El Tejar is a municipality and town in the Chimaltenango department of Guatemala. It covers an area of approximately 13.51 km2. As per 2023 estimates, it has a population of about 24,363 inhabitants.

==History==
Tejar was occupied by Kaqchikel people and belonged to the Sacatepéquez region. It was known as Tejar de Ortiz in the 16th century, as per documents from the general archives, it is mentioned in a will granted by Bartolomé de Archila dated on 12 December 1567. It is mentioned as a municipality in the Sacatepéquez district in the circuit of Chimaltenango when the Guatemalan constitution was adopted in 1825.

==Geography==
El Tejar is a municipality in the Chimaltenango Department in Guatemala.
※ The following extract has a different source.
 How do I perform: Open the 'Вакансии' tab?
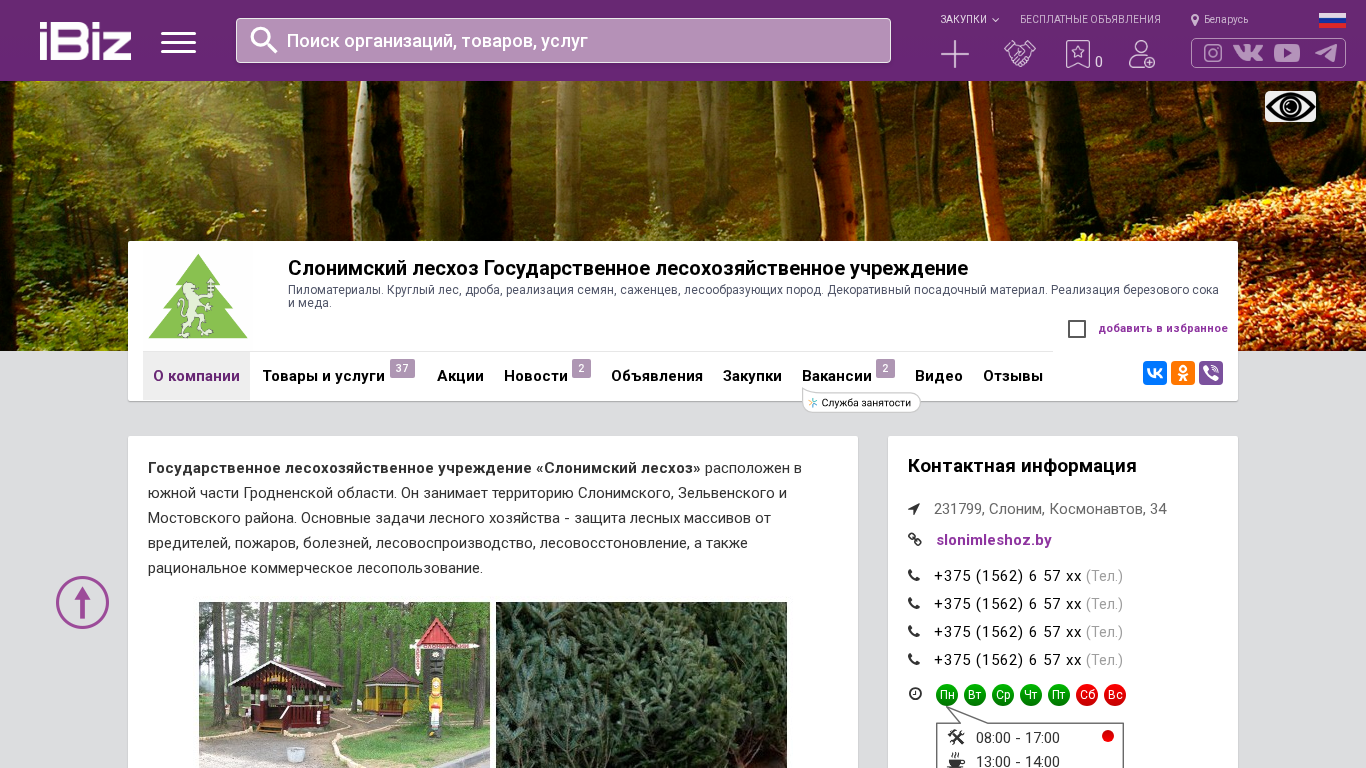pos(836,376)
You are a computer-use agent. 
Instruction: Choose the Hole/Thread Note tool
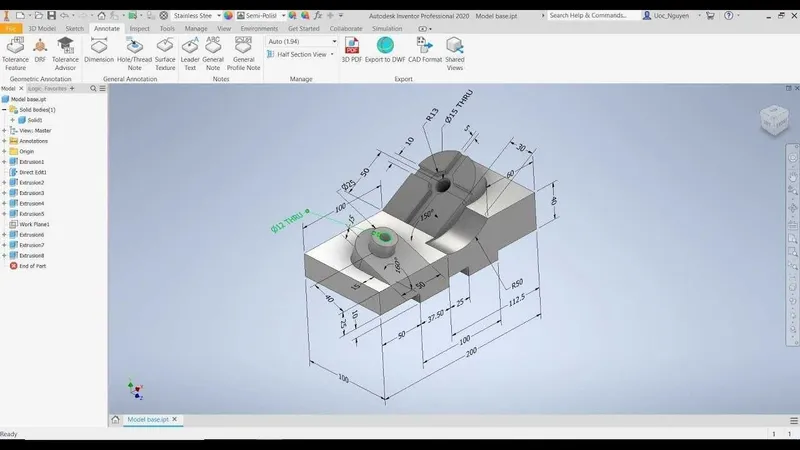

It is spread over an area of 13.51 km2. It borders the municipalities of Chimaltenango to the north and west, Santo Domingo Xenacoj to the north and east, and Parramos and Pastores to the south. It is located about 48 km from the national capital of Guatemala City and 5 km from the departmental capital of Chimaltenango.

===Climate===
Located at an elevation of 1810.62 m above sea level, El Tejar has a tropical monsoon climate (Köppen climate classification: Am). The municipality has an average annual temperature of 20.85 C and receives about 144.76 mm of rainfall annually.

Climate data for El Tejar
| Month | Jan | Feb | Mar | Apr | May | Jun | Jul | Aug | Sep | Oct | Nov | Dec | Year |
| Mean daily maximum °C (°F) | 22.2 (72.0) | 23.2 (73.8) | 24.9 (76.8) | 25.3 (77.5) | 25.1 (77.2) | 23.4 (74.1) | 23.6 (74.5) | 23.9 (75.0) | 23.3 (73.9) | 22.4 (72.3) | 22.5 (72.5) | 22.3 (72.1) | 23.5 (74.3) |
| Daily mean °C (°F) | 15.8 (60.4) | 16.5 (61.7) | 17.8 (64.0) | 19.0 (66.2) | 19.2 (66.6) | 18.7 (65.7) | 18.6 (65.5) | 18.5 (65.3) | 18.4 (65.1) | 17.5 (63.5) | 16.9 (62.4) | 15.9 (60.6) | 17.7 (63.9) |
| Mean daily minimum °C (°F) | 9.4 (48.9) | 9.8 (49.6) | 10.7 (51.3) | 12.7 (54.9) | 13.4 (56.1) | 14.1 (57.4) | 13.6 (56.5) | 13.2 (55.8) | 13.5 (56.3) | 12.6 (54.7) | 11.3 (52.3) | 9.6 (49.3) | 12.0 (53.6) |
| Average precipitation mm (inches) | 3 (0.1) | 3 (0.1) | 3 (0.1) | 37 (1.5) | 106 (4.2) | 251 (9.9) | 184 (7.2) | 174 (6.9) | 236 (9.3) | 127 (5.0) | 31 (1.2) | 7 (0.3) | 1,162 (45.8) |
Source: Climate-Data.org

==Demographics==
The municipality had an estimated population of 24,363 inhabitants in 2023. The population consisted of 12,311 males and 12,052 females. About 25.9% of the population was below the age of fourteen, and 4.4% was over the age of 65 years. Majority of the population (80.2%) was classified as urban, while 19.8% lived in rural areas. About 33.2% of the inhabitants were born in the same municipality, while 66.2% were born in another municipality in Guatemala and 0.6% were born in other countries. Ladinos (66.1%) formed the major ethnic group, with Maya (32.8%) forming a significant minority. The municipality had a literacy rate of 93.4%, and Spanish (96.2%) was the most spoken language.